De Commissie Catharina Schrader is curator van de Klomp cahiers, als onderdeel van belangrijke historische informatie over het vak van verloskundige en de KNOV. Vrijwilligers waken over dit erfgoed en maken deze op uiteenlopende manieren toegankelijk voor nieuwe generaties verloskundigen. We vragen twee van hen, Lidewijde Jongmans en Esther Kavelaars, waarom zij de Klomp cahiers relevant vinden voor de jongeren onder ons. Specifiek aan de hand van het in 1994 verschenen boekje De jaren zestig. De vroedvrouw bijna verdwenen – leve de vroedvrouw.
Recalcitrant
Lidewijde: ‘In de periode na de Tweede Wereldoorlog ging het dusdanig slecht met de stand der vroedvrouwen dat de twee vroedvrouwenorganisaties het geheel ten ondergaan van de beroepsgroep vreesden. In 1958 wendden de hoofdbesturen van deze organisaties zich tot het departement van Volksgezondheid om hulp. Er werden enquêtes gehouden en rapporten geschreven. Prof. Kloosterman deelde in dit verband mee dat in zijn ervaring degenen die graag in een ziekenhuis verpleegster zijn over het algemeen niet geschikt zijn voor het beroep van vroedvrouw, terwijl degenen die graag vroedvrouw willen worden recalcitrante verpleegsters zijn.’
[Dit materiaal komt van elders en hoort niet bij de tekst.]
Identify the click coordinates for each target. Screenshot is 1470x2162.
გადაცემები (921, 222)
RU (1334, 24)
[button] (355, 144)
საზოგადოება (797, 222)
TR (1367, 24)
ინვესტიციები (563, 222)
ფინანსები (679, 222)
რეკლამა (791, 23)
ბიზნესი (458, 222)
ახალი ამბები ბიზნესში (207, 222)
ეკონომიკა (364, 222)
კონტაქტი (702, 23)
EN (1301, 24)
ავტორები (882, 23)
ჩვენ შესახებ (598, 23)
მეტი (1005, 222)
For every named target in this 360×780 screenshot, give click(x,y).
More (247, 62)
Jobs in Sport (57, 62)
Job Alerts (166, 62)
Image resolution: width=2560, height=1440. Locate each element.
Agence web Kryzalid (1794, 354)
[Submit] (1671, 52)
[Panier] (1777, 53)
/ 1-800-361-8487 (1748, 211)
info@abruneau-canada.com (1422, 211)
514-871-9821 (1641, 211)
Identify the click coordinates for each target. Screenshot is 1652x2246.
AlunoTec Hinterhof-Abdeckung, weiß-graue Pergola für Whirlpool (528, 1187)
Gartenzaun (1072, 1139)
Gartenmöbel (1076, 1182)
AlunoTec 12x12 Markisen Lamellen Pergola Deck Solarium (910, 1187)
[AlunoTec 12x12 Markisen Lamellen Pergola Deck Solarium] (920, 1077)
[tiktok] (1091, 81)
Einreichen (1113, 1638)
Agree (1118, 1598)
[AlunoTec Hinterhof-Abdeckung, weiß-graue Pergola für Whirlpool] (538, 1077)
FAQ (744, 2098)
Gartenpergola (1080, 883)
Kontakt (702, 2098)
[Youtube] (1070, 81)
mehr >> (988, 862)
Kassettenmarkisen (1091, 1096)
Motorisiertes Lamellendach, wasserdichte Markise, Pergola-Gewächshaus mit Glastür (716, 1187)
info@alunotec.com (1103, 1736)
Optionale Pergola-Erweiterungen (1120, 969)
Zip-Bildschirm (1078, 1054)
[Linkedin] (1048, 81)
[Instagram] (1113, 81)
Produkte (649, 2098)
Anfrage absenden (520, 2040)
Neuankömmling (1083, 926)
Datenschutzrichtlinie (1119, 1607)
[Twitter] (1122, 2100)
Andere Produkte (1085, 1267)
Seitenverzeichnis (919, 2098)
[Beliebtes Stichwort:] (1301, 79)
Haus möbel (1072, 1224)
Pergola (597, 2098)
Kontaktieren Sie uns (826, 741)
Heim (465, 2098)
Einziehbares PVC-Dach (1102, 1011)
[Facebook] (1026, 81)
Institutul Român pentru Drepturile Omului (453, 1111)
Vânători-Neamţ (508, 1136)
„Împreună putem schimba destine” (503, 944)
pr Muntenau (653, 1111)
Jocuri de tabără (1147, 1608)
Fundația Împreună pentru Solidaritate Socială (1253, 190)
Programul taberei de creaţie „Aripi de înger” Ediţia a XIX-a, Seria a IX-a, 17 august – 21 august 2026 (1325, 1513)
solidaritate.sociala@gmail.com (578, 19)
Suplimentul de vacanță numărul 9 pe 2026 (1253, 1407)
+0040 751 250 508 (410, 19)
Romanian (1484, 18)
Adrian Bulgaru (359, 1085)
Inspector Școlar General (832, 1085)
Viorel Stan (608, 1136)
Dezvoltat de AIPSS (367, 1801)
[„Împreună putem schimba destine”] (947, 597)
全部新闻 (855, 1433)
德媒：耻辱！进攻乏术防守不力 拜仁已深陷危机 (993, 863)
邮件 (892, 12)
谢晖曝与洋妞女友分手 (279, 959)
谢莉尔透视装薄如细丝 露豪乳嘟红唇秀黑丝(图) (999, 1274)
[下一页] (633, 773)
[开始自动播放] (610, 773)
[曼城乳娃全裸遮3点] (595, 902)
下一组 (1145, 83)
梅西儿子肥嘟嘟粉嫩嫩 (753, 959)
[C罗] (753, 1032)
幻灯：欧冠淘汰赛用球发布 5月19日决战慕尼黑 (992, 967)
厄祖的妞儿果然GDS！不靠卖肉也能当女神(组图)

Esther: ‘Destijds was de gedachte dat de opkomst van de wetenschappelijke geneeskunde de mogelijkheden van de vroedvrouw verminderde. Er was twijfel over de bevoegdheden - alles werd vanuit artsen bestuurd - en over of de vroedvrouw wel in staat zou zijn om subtiele afwijkingen bij kraamvrouw en pasgeborene te bemerken. Inmiddels werken we aan de academisering van de verloskundige via opleidingen, promoties, etc. Het is dus omgekeerd: de wetenschap heeft onze mogelijkheden juist vergroot.’
Gezonde verloskunde
Lidewijde: ‘Op pagina 41 beschreef Nettie Klomp in dit cahier dat meer en meer het besef begint door te dringen dat de vroedvrouw niet degene is die de sociaal zwakken terzijde staat. Het is degene die de gezonde vrouw terzijde staat, die met zeer grote waarschijnlijkheid in staat zal zijn om zelf haar kind ter wereld te brengen. Zonder hulp van buitenaf, zonder manipulaties door medici met allerlei ingewikkelde onderzoeksmethoden. Tegelijkertijd is het besef doorgedrongen dat de vroedvrouw om deze hulp te verlenen niet een surrogaat is voor de dokter, maar dit veel beter kan dan de dokter. Dat zij specialist is in normale verloskunde, in de gezonde verloskunde en dat haar taak niet is om zieken bij te staan zoals de dokter heeft gekozen bij zijn beroep, maar dat het haar taak is om de gezonden te beschermen.’
Esther: ‘Waar de thuisbevalling in de jaren 60 van de vorige eeuw al dreigde te verdwijnen, is die discussie sindsdien altijd gebleven en ook nu actueel. De argumenten voor klinisch bevallen worden anno 2024 mede aangevoerd door immigranten. Zij zijn thuisbevallingen van huis uit niet gewend. Het is wederom aan ons om onze expertise kenbaar te maken.’
Voorvechter
Esther studeerde Verloskunde in Amsterdam, waar Nettie Klomp destijds de scepter zwaaide. Zij herinnert zich een vrijgezelle vrouw met een eeuwige sigaret tussen de vingers, die haar passie voor het vak ongelofelijk boeiend kon overbrengen.
‘Ik was dol op haar’, vertelt ze. ‘Ze was zo populair dat ze tijdens het afstuderen nog in een lied is bezongen. Haar fysiologische invalshoek in de scholing was kenmerkend. Dr. Klomp was een idool. En een fervent voorvechter van de unieke positie van de opleiding tot verloskundige.’